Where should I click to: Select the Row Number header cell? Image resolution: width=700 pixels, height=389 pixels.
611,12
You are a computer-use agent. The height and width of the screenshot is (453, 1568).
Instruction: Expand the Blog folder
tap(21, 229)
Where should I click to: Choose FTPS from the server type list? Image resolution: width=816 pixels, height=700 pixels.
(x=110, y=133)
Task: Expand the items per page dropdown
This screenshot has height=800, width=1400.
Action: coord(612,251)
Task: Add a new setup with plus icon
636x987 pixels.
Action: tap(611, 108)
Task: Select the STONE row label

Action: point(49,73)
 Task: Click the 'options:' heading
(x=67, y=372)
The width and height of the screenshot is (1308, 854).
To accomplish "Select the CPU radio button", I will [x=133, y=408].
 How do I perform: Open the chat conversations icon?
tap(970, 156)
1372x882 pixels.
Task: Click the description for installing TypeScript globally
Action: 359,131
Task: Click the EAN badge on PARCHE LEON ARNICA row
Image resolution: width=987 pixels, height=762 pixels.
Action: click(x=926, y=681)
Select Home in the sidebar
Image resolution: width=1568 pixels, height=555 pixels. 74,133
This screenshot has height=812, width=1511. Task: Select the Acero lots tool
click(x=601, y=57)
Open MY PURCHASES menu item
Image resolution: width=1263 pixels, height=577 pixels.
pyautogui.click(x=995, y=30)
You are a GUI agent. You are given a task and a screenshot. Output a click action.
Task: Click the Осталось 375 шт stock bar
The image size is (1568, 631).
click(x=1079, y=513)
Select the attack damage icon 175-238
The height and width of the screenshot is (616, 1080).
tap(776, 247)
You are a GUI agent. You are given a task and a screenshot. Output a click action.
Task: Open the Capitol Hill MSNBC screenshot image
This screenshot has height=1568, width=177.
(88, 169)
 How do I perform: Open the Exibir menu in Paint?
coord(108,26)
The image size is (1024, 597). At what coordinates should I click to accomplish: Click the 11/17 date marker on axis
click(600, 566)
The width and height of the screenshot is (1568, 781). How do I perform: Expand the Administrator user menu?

○ ○ ○ ○ ○ ○ ○

- _Required work_
Copy all of the material above word for word, keeping every line as it appears.

- _Result of the exercise_
Where should I click to: Select the Row Number header cell? Image resolution: width=700 pixels, height=389 pixels.
611,12
You are a computer-use agent. The height and width of the screenshot is (453, 1568).
Instruction: Expand the Blog folder
tap(21, 229)
Where should I click to: Choose FTPS from the server type list? Image resolution: width=816 pixels, height=700 pixels.
(x=110, y=133)
Task: Expand the items per page dropdown
This screenshot has height=800, width=1400.
Action: coord(612,251)
Task: Add a new setup with plus icon
636x987 pixels.
Action: tap(611, 108)
Task: Select the STONE row label

Action: point(49,73)
 Task: Click the 'options:' heading
(x=67, y=372)
The width and height of the screenshot is (1308, 854).
To accomplish "Select the CPU radio button", I will [x=133, y=408].
 How do I perform: Open the chat conversations icon?
tap(970, 156)
1372x882 pixels.
Task: Click the description for installing TypeScript globally
Action: 359,131
Task: Click the EAN badge on PARCHE LEON ARNICA row
Image resolution: width=987 pixels, height=762 pixels.
Action: click(x=926, y=681)
Select Home in the sidebar
Image resolution: width=1568 pixels, height=555 pixels. 74,133
This screenshot has height=812, width=1511. Task: Select the Acero lots tool
click(x=601, y=57)
Open MY PURCHASES menu item
Image resolution: width=1263 pixels, height=577 pixels.
pyautogui.click(x=995, y=30)
You are a GUI agent. You are given a task and a screenshot. Output a click action.
Task: Click the Осталось 375 шт stock bar
The image size is (1568, 631).
click(x=1079, y=513)
Select the attack damage icon 175-238
The height and width of the screenshot is (616, 1080).
tap(776, 247)
You are a GUI agent. You are given a task and a screenshot. Output a click action.
Task: Open the Capitol Hill MSNBC screenshot image
This screenshot has height=1568, width=177.
(88, 169)
 How do I perform: Open the Exibir menu in Paint?
coord(108,26)
The image size is (1024, 597). At what coordinates should I click to accomplish: Click the 11/17 date marker on axis
click(600, 566)
The width and height of the screenshot is (1568, 781). How do I perform: Expand the Administrator user menu?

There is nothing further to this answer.